In May 1949, Ensor was posted to the United States Navy (USN) on an exchange, being assigned to Fleet Air Wing 4. This operated Lockheed P-2 Neptune maritime patrol aircraft from Ault Field on Whidbey Island, in the state of Washington. Ensor's role was as a staff officer at headquarters although he sought to fly as much as possible. Promoted to squadron leader in July, he flew regularly as a second pilot. Early the following year he began flying Neptunes as the primary pilot. In December 1950 he was assigned to Patrol Squadron 2 and given command of his own aircraft. For the next several months, he flew maritime patrols and navigational exercises, including making flights from Kodiak Island in Alaska to the Aleutian Islands and close to Russian air space. He ended his exchange with the USN in August 1951, and returned to the United Kingdom for a period of leave.

Ensor resumed service in the RAF with a posting to No. 210 Squadron at St Eval in November 1951, in anticipation of being given command of a squadron to be equipped with Neptunes. The following January he was appointed commander of the newly reformed No. 217 Squadron, the first unit in the RAF to receive Neptunes, staffed with personnel that Ensor had selected during his time with No. 210 Squadron. The squadron trained in anti-submarine warfare as well as seeking out hostile surface vessels. In mid-1953, it performed a flypast over Glasgow in honour of the coronation of Queen Elizabeth II and the following month, participated in the RAF's review at Odiham.

In January 1954, Ensor was posted back to Coastal Command headquarters at Eastbury Park in a staff role. He found time for the occasional flight but much of his work involved administrative matters. In that year's Queen's Birthday Honours, he was awarded the Air Force Cross. Another staff role followed in May 1955, this time at the headquarters of No. 18 Group at Pitreavie Castle. During this time, he experienced his first flight in a jet fighter, flying the de Havilland Vampire T11. He was promoted to wing commander at the end of the year although he was growing increasingly dissatisfied with his RAF career, due to the relatively little flying time he was able to achieve.

In May 1957, Ensor was posted to Strubby for several weeks to undertake a conversion course on jet fighters, flying Gloster Meteors, before going on to more advanced training at Manby on Hawker Hunters and English Electric Canberras. While he had hoped for a posting to a unit operating jet aircraft, he returned to duty with Coastal Command with a posting to Kinloss as chief instructor at the Maritime Operational Training Unit. This operated the obsolete Avro Shackleton, used for maritime reconnaissance.
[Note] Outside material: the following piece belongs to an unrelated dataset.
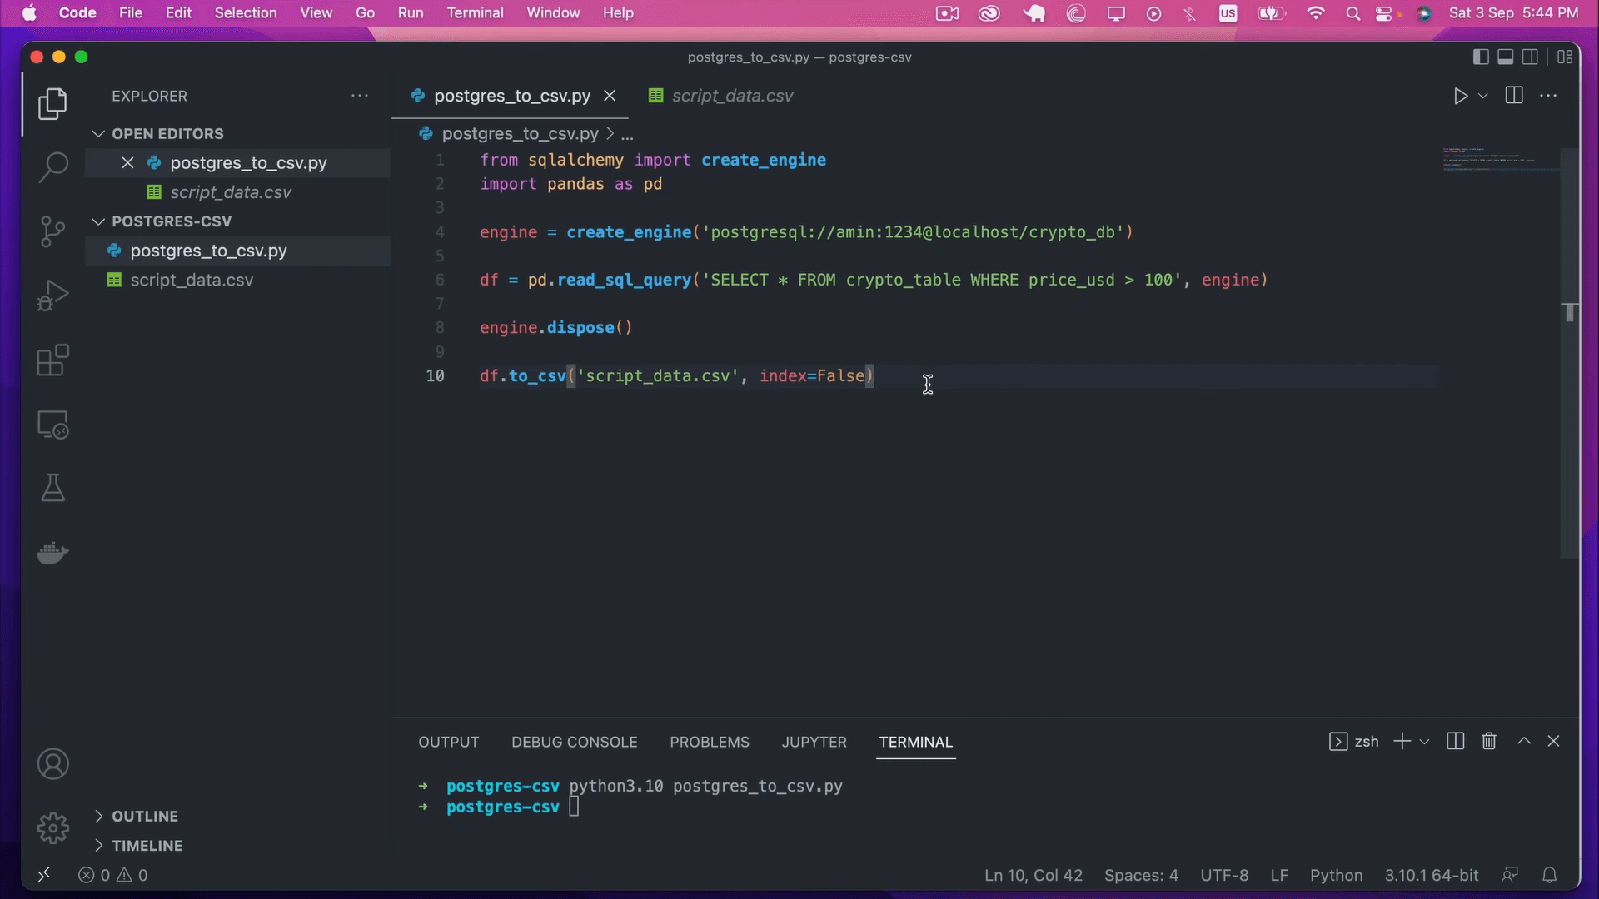
Task: Collapse the OPEN EDITORS section
Action: pyautogui.click(x=98, y=133)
His dissatisfaction with the RAF grew and he began to regularly drink to excess. At the start of 1960, he was sent to the United States for a near six-month course at the Armed Forces Staff College at Norfolk, Virginia. Following this, he was assigned to the Air Ministry, working in the Directorate of Flying Training.

Ensor's next posting was to Malta in July 1963, where he was stationed at the RAF's headquarters there. By this time, he was aware that he was unlikely to receive further promotion in the RAF. Additionally, his drinking had come to the attention of senior officers. This was increasingly problematic, not helped by his lack of enjoyment of his staff role at Malta, and in late 1964, he was medically repatriated to England. Due to his state of health, he retired from the RAF with effect from 28 November 1965.

==Later life==
Ensor initially settled in his property in Essex, taking up painting and gliding as hobbies. By 1967 he and his wife had decided to return to New Zealand and once the property sold, relocated to Christchurch towards the end of the year. He set up a transport company, catering to tourists and recreational hunters travelling into the Canterbury high country. His wife became ill in 1975 and died the same year. At this time, Ensor went into retirement. His final years were spent at St Winifred's Hospital in Christchurch, where he died on 27 December 1994. He was survived by his four sons.